The skull sutures are fibrous joints between the flat bones of the cranial vault, including the coronal suture (frontal with parietals), sagittal suture (between parietals), lambdoid suture (parietals with occipital), squamosal sutures (temporal with parietal), and metopic suture (between frontal bone halves, fusing by age 2). The sutures allow moulding of the fetal skull during birth and slight expansion during brain growth, fusing progressively from the third decade onward.
Craniosynostosis is premature fusion of one or more cranial sutures during fetal or early infant development, producing characteristic skull deformities: scaphocephaly (sagittal), trigonocephaly (metopic), plagiocephaly (unilateral coronal or lambdoid). It may impair brain growth and produce intracranial hypertension requiring surgical suturectomy or cranial remodelling. Diastasis of the sutures on skull radiograph indicates raised intracranial pressure in children.

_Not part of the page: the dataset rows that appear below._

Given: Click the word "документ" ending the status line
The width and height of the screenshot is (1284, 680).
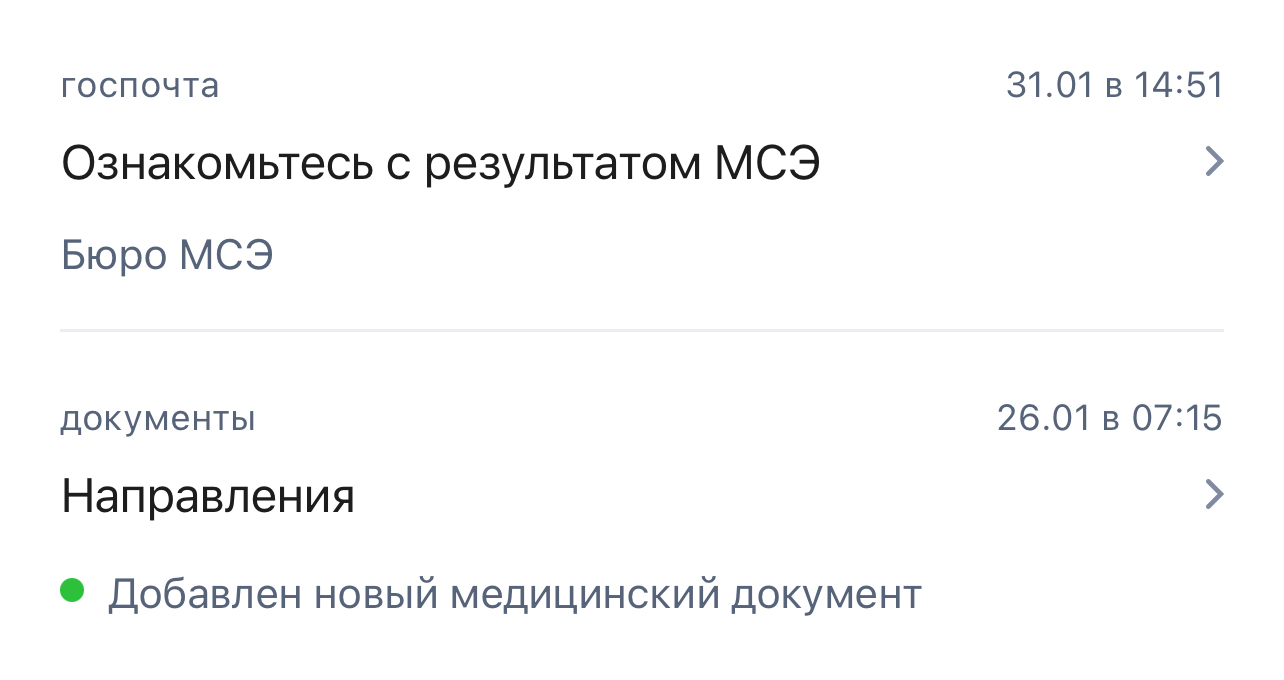Looking at the screenshot, I should (x=826, y=595).
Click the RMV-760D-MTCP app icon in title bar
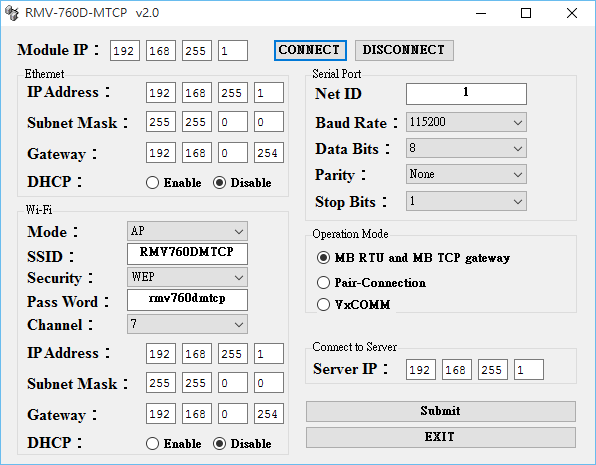 11,13
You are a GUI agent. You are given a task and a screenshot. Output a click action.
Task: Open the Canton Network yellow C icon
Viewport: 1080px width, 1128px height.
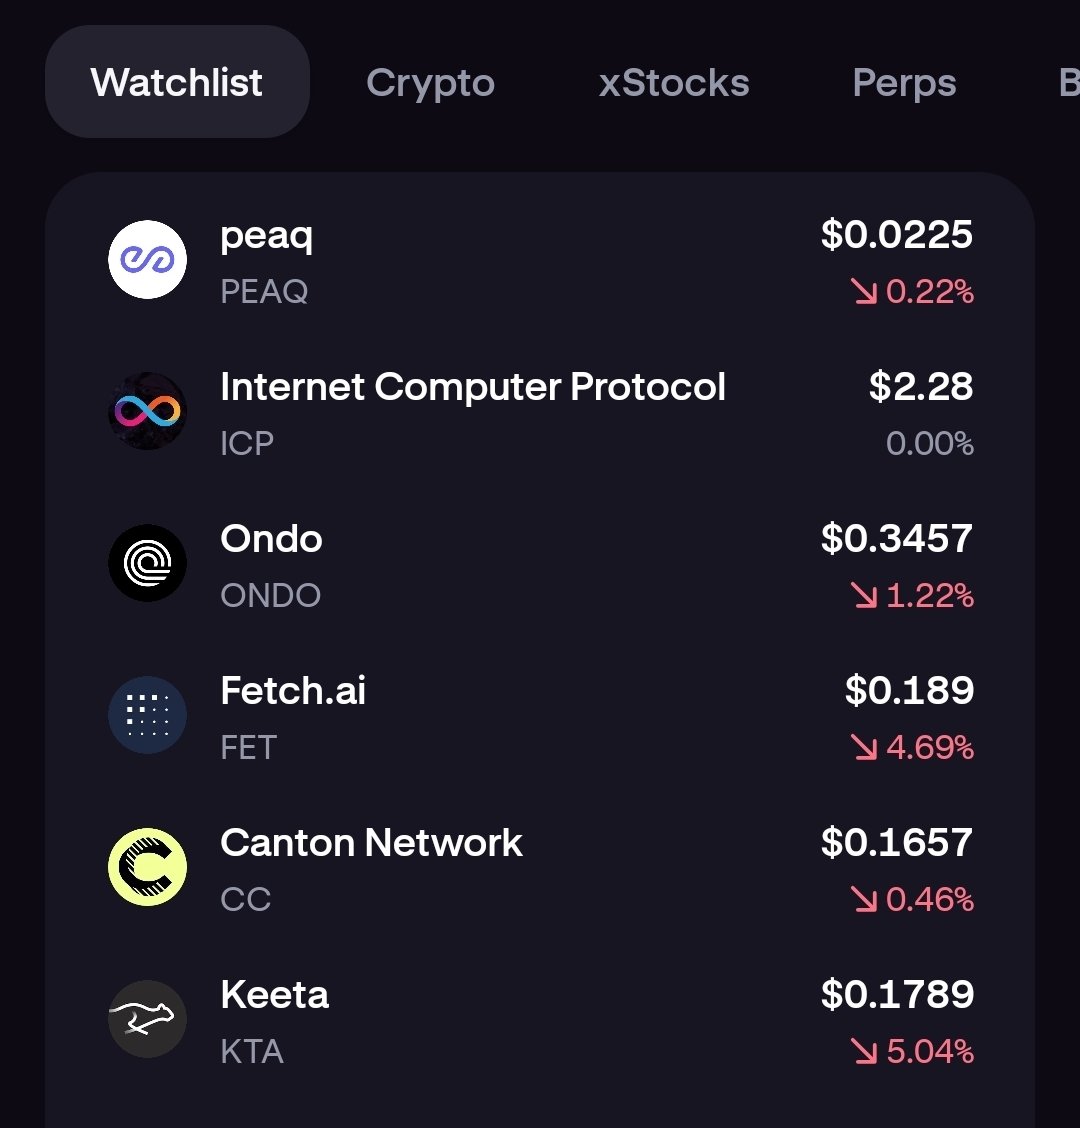coord(148,867)
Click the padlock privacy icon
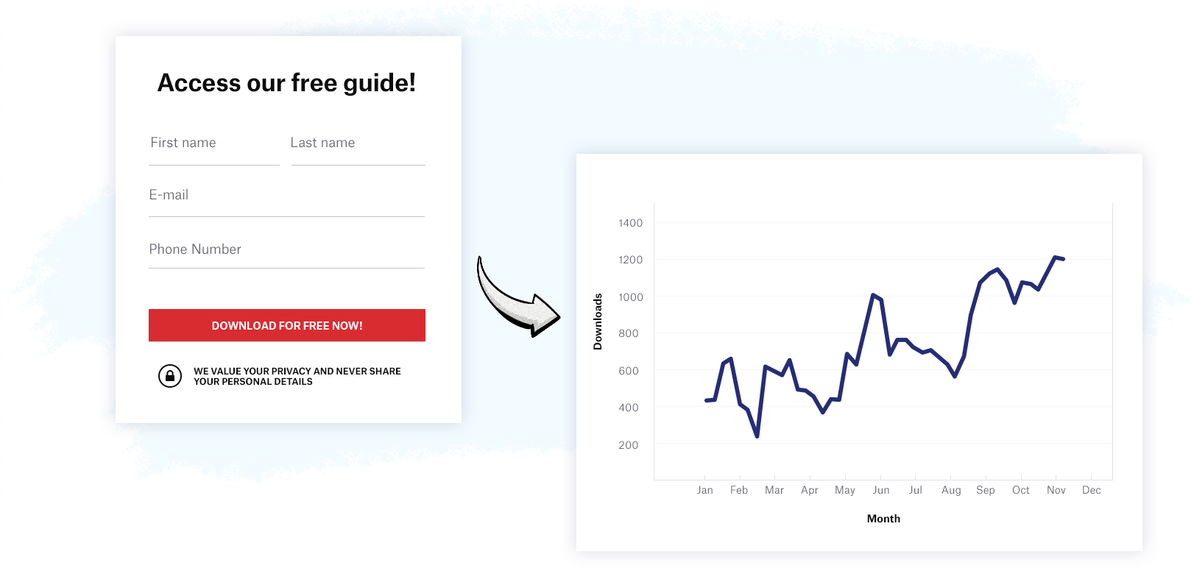 click(x=170, y=376)
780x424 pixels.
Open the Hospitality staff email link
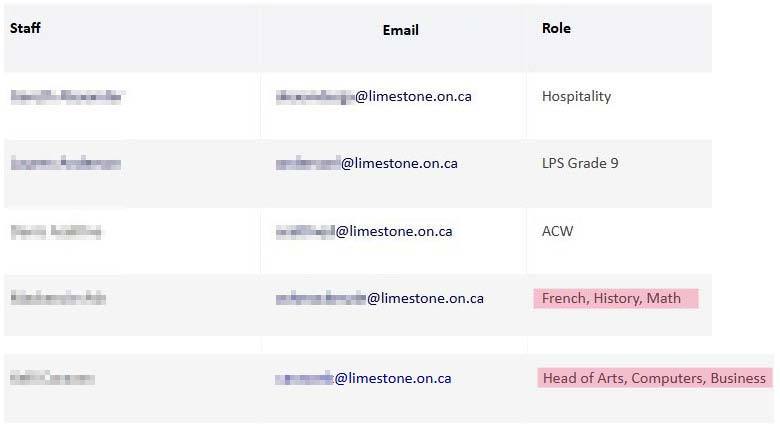pos(374,96)
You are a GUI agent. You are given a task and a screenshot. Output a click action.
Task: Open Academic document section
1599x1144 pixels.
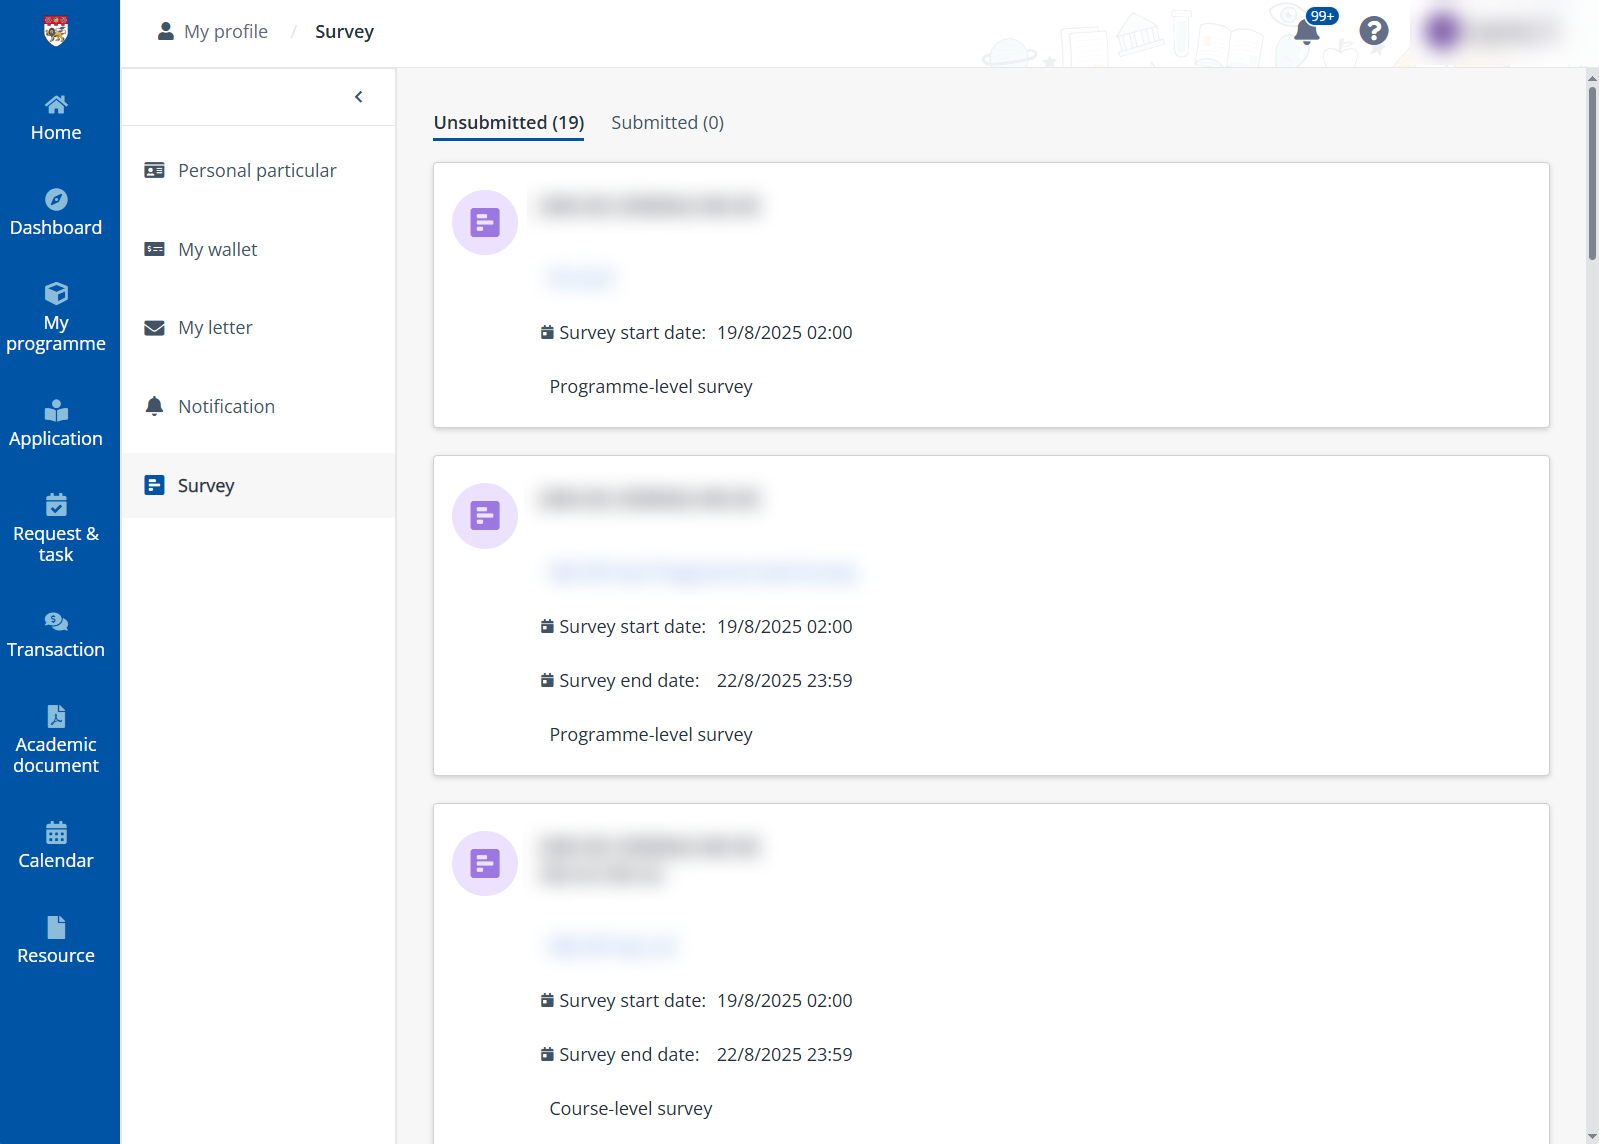pyautogui.click(x=56, y=741)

Posterior fossa decompression for Chiari malformation involves the occiput and the lambdoid suture region.
Premature fusion of cranial sutures restricts skull growth perpendicular to the fused suture and causes compensatory expansion elsewhere, producing characteristic deformities managed by surgical cranial vault remodelling in the first year of life to provide adequate cranial volume for brain growth.
Separation of cranial sutures from elevated intracranial pressure, seen on skull X-ray as widened suture lines, is a radiological sign of raised ICP in children before suture fusion, indicating chronic hydrocephalus or intracranial mass lesion requiring neurosurgical evaluation.